— What you need to do —
Exactly as they appear, copy the lines from the start of the entries below to the line containing "Given: Open Internet Explorer from taskbar", both ends included.

— Supplied data —
-- Opening Marker --

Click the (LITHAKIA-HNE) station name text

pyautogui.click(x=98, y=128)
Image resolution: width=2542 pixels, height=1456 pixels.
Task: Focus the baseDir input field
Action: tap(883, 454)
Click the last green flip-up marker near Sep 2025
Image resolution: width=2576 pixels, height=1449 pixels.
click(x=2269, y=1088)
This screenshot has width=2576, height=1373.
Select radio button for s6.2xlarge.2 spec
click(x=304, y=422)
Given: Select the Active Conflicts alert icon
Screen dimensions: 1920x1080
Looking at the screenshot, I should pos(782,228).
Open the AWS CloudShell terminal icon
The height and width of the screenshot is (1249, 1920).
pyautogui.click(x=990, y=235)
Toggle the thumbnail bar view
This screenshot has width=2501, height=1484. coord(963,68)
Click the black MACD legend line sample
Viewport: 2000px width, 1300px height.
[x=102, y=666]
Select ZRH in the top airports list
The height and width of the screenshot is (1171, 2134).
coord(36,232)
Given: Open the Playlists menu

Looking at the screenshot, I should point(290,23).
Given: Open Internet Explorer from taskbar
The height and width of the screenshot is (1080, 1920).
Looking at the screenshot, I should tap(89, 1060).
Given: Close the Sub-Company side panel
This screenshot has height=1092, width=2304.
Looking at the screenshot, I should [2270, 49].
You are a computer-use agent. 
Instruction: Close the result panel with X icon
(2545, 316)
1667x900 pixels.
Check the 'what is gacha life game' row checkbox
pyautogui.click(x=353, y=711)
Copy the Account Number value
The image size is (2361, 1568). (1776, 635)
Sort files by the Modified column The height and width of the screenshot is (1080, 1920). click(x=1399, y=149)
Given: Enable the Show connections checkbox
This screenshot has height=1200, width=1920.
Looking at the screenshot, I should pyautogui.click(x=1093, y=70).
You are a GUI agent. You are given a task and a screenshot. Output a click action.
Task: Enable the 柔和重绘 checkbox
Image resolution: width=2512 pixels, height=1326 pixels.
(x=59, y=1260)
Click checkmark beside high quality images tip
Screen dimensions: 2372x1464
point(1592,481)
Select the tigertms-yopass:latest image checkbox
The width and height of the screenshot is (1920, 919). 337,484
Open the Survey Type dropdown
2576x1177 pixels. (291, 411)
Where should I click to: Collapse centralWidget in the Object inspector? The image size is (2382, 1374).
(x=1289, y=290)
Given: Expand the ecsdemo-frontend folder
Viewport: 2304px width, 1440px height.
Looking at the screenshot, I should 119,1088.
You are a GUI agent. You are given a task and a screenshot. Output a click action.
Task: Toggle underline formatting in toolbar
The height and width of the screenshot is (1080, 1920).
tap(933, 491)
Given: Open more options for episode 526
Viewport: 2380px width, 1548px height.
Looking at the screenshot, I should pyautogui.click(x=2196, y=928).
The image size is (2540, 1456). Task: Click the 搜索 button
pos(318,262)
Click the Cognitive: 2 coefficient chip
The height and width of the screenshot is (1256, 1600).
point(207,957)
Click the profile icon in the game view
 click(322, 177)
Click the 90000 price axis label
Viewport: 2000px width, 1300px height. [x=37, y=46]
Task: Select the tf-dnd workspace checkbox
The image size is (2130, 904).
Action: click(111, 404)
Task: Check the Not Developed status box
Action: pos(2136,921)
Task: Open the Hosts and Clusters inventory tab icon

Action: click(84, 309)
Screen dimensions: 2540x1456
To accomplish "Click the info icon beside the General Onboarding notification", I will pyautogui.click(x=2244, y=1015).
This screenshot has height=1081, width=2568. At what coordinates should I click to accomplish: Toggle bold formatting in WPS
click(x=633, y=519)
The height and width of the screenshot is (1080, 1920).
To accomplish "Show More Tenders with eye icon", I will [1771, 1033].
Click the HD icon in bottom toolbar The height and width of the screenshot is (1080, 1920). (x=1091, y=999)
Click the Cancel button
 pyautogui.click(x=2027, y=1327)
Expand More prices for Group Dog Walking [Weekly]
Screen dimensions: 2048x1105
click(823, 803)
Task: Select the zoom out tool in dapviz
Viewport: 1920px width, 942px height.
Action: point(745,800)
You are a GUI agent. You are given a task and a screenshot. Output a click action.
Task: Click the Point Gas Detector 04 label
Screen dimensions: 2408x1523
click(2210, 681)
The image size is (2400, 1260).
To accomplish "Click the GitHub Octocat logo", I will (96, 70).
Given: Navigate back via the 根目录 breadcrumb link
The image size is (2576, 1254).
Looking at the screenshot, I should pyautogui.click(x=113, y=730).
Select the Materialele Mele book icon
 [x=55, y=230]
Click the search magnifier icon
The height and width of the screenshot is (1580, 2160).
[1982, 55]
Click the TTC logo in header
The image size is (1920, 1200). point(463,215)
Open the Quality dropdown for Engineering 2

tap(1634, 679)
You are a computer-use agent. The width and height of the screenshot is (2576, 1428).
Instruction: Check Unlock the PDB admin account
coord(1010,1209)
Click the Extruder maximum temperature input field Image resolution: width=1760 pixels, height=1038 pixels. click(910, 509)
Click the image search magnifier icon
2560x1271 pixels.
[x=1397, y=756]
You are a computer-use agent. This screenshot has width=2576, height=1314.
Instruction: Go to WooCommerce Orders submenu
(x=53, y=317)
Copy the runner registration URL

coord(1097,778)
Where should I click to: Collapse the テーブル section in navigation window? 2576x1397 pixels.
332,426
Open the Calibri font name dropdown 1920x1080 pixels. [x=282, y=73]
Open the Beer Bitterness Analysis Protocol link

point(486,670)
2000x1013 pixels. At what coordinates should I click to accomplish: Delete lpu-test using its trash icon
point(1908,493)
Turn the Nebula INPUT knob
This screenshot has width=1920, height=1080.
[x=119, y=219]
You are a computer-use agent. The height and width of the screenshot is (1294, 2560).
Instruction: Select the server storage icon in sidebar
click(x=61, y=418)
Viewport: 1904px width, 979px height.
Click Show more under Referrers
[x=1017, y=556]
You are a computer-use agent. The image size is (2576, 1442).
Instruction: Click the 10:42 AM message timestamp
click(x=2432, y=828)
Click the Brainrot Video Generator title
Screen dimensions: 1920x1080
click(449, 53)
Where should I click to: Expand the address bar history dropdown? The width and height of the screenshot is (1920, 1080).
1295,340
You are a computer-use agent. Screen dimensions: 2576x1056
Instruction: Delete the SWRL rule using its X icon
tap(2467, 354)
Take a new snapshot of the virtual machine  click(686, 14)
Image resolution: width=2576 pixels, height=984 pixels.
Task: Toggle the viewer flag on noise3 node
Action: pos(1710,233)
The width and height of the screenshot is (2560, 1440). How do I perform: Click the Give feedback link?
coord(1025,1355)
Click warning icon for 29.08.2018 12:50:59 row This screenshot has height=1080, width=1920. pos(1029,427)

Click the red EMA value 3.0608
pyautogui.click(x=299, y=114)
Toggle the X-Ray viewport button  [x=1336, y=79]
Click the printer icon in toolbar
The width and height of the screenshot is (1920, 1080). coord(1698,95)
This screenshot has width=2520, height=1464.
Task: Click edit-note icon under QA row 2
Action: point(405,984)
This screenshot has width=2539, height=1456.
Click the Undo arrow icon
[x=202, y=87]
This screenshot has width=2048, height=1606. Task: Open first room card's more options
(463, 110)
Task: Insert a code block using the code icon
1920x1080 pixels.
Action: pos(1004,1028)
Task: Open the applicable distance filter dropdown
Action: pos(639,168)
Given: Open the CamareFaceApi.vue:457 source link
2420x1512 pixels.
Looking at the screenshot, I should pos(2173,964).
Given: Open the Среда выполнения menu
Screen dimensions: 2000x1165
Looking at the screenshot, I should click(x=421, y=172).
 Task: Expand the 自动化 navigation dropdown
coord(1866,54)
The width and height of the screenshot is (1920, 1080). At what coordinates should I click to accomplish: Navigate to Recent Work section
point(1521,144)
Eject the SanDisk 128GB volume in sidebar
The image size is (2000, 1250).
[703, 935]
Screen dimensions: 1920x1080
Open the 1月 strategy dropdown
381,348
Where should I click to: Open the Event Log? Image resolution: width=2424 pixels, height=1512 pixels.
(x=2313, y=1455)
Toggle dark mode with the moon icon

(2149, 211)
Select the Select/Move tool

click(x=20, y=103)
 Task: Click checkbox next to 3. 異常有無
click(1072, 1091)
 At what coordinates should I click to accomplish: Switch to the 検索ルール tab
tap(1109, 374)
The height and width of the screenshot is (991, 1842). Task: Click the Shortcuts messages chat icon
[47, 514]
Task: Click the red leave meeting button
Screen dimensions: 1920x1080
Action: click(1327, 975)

-- Closing Marker --

— Answer space —
Click the (LITHAKIA-HNE) station name text

pyautogui.click(x=98, y=128)
Image resolution: width=2542 pixels, height=1456 pixels.
Task: Focus the baseDir input field
Action: tap(883, 454)
Click the last green flip-up marker near Sep 2025
Image resolution: width=2576 pixels, height=1449 pixels.
click(x=2269, y=1088)
This screenshot has width=2576, height=1373.
Select radio button for s6.2xlarge.2 spec
click(x=304, y=422)
Given: Select the Active Conflicts alert icon
Screen dimensions: 1920x1080
Looking at the screenshot, I should pos(782,228).
Open the AWS CloudShell terminal icon
The height and width of the screenshot is (1249, 1920).
pyautogui.click(x=990, y=235)
Toggle the thumbnail bar view
This screenshot has width=2501, height=1484. coord(963,68)
Click the black MACD legend line sample
Viewport: 2000px width, 1300px height.
[x=102, y=666]
Select ZRH in the top airports list
The height and width of the screenshot is (1171, 2134).
coord(36,232)
Given: Open the Playlists menu

Looking at the screenshot, I should point(290,23).
Given: Open Internet Explorer from taskbar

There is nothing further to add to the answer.